> OPDRACHTEN
**1.** Wil je uit de Kamerbrief over de BNC-fiches letterlijk het deel weergeven dat opent met de woorden met "Fiche: Richtlijn Havenontvangstvoorzieningen" en sluit met "(Kamerstuk 22 112, nr. 2496)"?
**2.** Kun je de Kamerbrief over de BNC-fiches oppakken waar die stopt en de tekst verder schrijven?

> TE LEZEN TEKST
+---+

22 112 Nieuwe Commissievoorstellen en initiatieven van de lidstaten van de Europese Unie

Nr. 2493 BRIEF VAN DE MINISTER VAN BUITENLANDSE ZAKEN

Aan de Voorzitter van de Tweede Kamer der Staten-Generaal

Den Haag, 23 februari 2018

Overeenkomstig de bestaande afspraken ontvangt u hierbij zeven fiches, die werden opgesteld door de werkgroep Beoordeling Nieuwe Commissievoorstellen (BNC).

Fiche: Actieplan verbeteren naleving milieuwetgeving en milieugovernance (Kamerstuk 22 112, nr. 2491)

Fiche: Mededeling Een Europese strategie voor kunststoffen in een circulair economie (Kamerstuk 22 112, nr. 2492)

Fiche: Mededeling: Monitoringraamwerk voor de Circulaire Economie

Fiche: Mededeling – Circulaire Economie: opties om te werken aan het snijvlak van chemicaliën-, product- en afvalwetgeving (Kamerstuk 22 112, nr. 2494)

Fiche: Richtlijn Havenontvangstvoorzieningen (Kamerstuk 22 112, nr. 2495)

Fiche: Wijziging BTW-richtlijn wat de btw-tarieven betreft (Kamerstuk 22 112, nr. 2496)

Fiche: Richtlijn BTW – bijzondere regeling voor kleine ondernemingen (Kamerstuk 22 112, nr. 2497)

De Minister van Buitenlandse Zaken, S.A.M. Kaag

Fiche: Mededeling: Monitoringraamwerk voor de Circulaire Economie

1. Algemene gegevens

  • a) Titel voorstel

    Mededeling van de commissie aan het Europees Parlement, de Raad, het Europees Economisch en Sociaal Comité en het Comité van de Regio's over een monitoringkader voor de circulaire economie

  • b) Datum ontvangst Commissiedocument

    16 januari 2018

  • c) Nr. Commissiedocument

    COM(2018) 29

  • d) EUR-Lex

    http://ec.europa.eu/environment/circular-economy/pdf/monitoring-framework.pdf

  • e) Nr. impact assessment Commissie en Opinie Raad voor Regelgevingstoetsing

    SWD(2018) 17

  • f) Behandelingstraject Raad

    Milieuraad

  • g) Eerstverantwoordelijk ministerie

    Ministerie van Infrastructuur en Waterstaat in nauwe samenwerking met Ministerie van Economische Zaken en Klimaat

2. Essentie voorstel

Eind 2015 publiceerde de Commissie haar pakket voorstellen voor de Circulaire Economie (COM(2015) 614). Met dit actieplan «Maak de cirkel rond» beoogt de Commissie de transitie van de Europese interne markt naar een circulaire economie (hierna: CE) te bevorderen via maatregelen gericht op verbruik, afvalbeheer en hergebruik van grondstoffen.

+---+

(Gegevens over het vinden van zichtbare doelen)
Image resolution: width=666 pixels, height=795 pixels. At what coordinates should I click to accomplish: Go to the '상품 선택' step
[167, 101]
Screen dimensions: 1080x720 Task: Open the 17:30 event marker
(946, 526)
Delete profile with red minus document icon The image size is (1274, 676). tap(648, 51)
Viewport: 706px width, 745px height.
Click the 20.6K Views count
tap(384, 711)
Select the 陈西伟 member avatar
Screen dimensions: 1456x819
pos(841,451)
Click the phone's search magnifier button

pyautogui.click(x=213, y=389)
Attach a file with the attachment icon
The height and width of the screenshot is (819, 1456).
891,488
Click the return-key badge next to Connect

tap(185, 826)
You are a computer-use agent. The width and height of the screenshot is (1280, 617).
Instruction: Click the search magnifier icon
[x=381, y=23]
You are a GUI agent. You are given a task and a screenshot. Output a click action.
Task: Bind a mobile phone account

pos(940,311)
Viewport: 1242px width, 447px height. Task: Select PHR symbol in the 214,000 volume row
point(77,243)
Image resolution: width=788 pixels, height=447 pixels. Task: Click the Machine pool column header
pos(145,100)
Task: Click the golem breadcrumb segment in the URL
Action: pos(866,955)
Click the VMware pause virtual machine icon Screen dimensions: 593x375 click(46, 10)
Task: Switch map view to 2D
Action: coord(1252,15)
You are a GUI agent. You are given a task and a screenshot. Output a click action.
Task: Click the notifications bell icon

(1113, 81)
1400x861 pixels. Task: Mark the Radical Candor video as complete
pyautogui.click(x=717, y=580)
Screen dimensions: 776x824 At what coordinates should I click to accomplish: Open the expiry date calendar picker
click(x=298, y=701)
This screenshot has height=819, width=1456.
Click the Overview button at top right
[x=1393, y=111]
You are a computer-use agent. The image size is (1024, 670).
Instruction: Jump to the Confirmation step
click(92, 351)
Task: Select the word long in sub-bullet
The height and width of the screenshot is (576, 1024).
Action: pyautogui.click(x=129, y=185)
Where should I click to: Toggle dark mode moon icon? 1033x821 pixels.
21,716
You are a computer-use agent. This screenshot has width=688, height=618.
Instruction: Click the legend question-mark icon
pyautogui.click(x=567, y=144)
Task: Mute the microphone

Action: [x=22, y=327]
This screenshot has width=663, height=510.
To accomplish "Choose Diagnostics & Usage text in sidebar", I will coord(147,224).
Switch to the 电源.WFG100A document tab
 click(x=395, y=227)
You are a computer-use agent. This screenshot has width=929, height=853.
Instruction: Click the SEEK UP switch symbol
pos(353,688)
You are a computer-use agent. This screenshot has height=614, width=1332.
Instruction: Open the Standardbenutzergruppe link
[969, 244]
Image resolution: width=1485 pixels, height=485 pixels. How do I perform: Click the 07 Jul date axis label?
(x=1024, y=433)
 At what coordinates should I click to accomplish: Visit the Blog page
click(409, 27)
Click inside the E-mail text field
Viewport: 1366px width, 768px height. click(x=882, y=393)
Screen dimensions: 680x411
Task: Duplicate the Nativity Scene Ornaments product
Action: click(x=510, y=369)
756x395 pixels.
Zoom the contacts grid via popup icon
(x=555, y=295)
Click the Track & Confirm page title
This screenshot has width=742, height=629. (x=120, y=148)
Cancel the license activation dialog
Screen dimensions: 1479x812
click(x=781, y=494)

+---+

> ANTWOORDEN OP VOLGORDE
**1.**
Fiche: Richtlijn Havenontvangstvoorzieningen (Kamerstuk 22 112, nr. 2495)

Fiche: Wijziging BTW-richtlijn wat de btw-tarieven betreft (Kamerstuk 22 112, nr. 2496)

**2.**
Dit voorstel is onderdeel van een pakket dat de Commissie op 16 januari jl. heeft gepubliceerd om bovengenoemd EU-actieplan voor de circulaire economie verder te implementeren. Naast deze mededeling omvat dit pakket een Europese strategie voor kunststoffen (COM(2018)28), een mededeling over de interface tussen chemicaliën, producten en afval (COM(2018)32) en een voorstel voor een richtlijn voor havenontvangstvoorzieningen (COM(2018)033).

De Commissie heeft nu een set van 10 indicatoren ontwikkeld voor de monitoring, waarbij wordt geput uit elementen van bestaande monitoringprogramma’s. Dit bouwt voort op bestaande, online instrumenten als het Resource Efficiency Scoreboard1 en het Raw Materials Scoreboard2.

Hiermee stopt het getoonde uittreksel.